* Start Available data *

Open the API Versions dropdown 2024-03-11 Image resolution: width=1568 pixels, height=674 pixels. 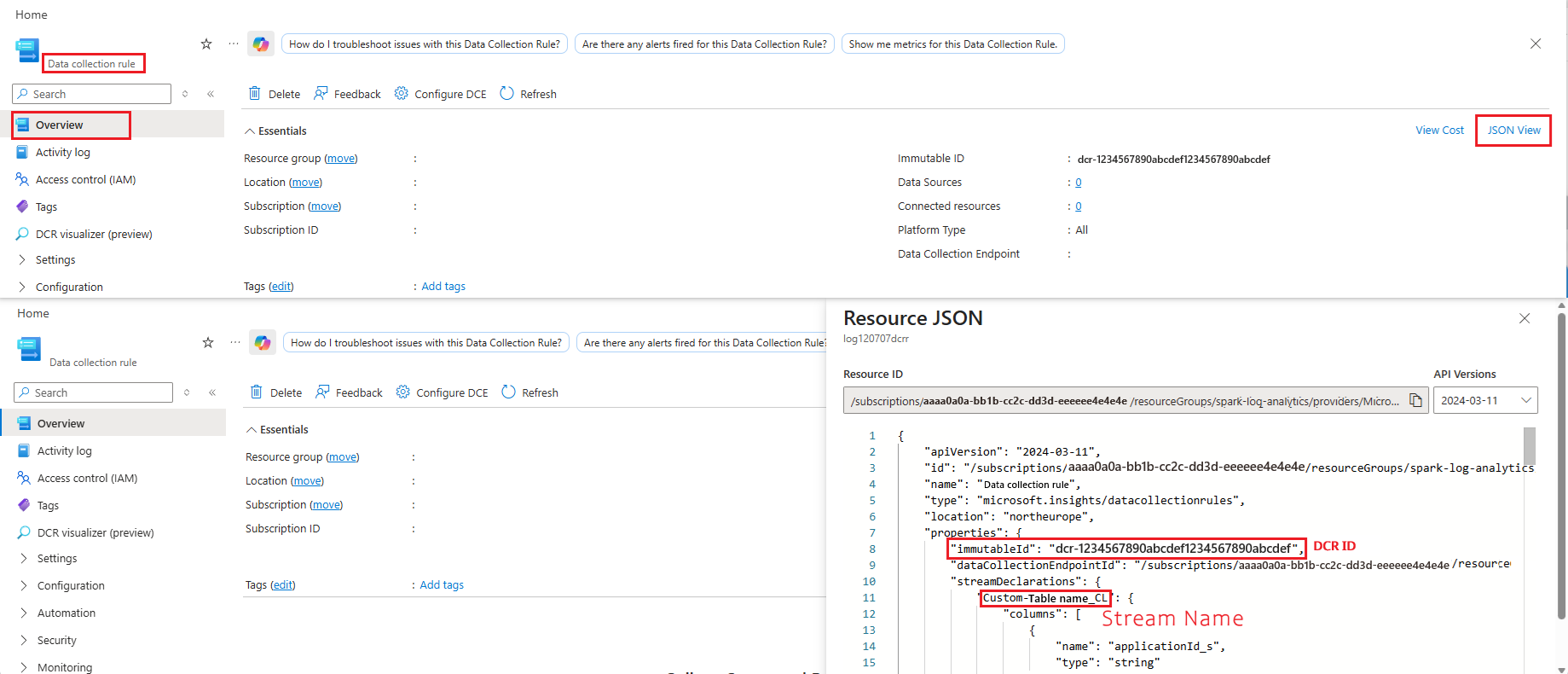point(1485,400)
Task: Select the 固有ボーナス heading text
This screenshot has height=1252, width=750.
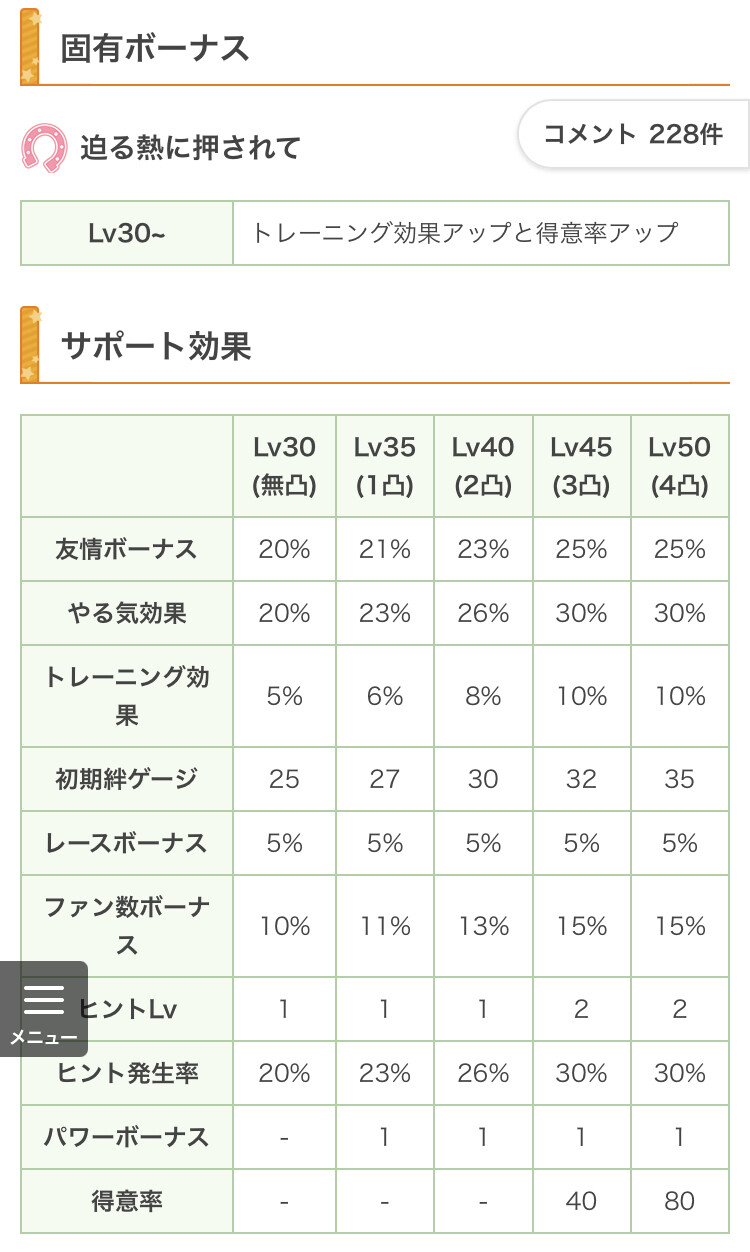Action: (x=155, y=48)
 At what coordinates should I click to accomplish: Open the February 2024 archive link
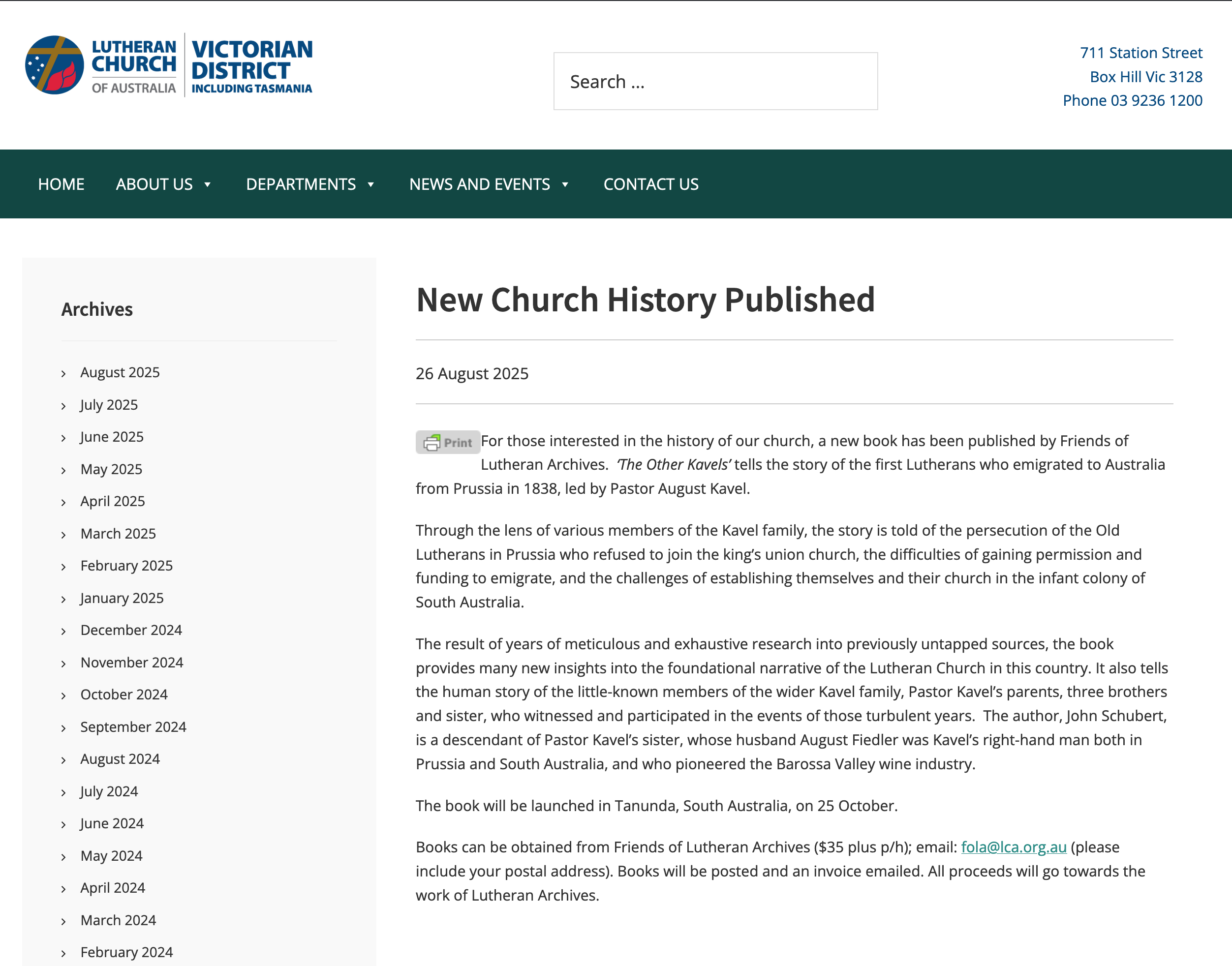[x=126, y=952]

* End Available data *

* **Request**
Format the data as a Markdown table, starting at the line that contains "Task: Select the 固有ボーナス heading text" and ending at the last line of the data. Use the columns Row and Line, leave out blank lines, and omit the pictures.

* **Exercise result**
| Row | Line |
|---|---|
| 1 | Task: Select the 固有ボーナス heading text |
| 2 | This screenshot has height=1252, width=750. |
| 3 | Action: (x=155, y=48) |
| 4 |  At what coordinates should I click to accomplish: Open the February 2024 archive link |
| 5 | [x=126, y=952] |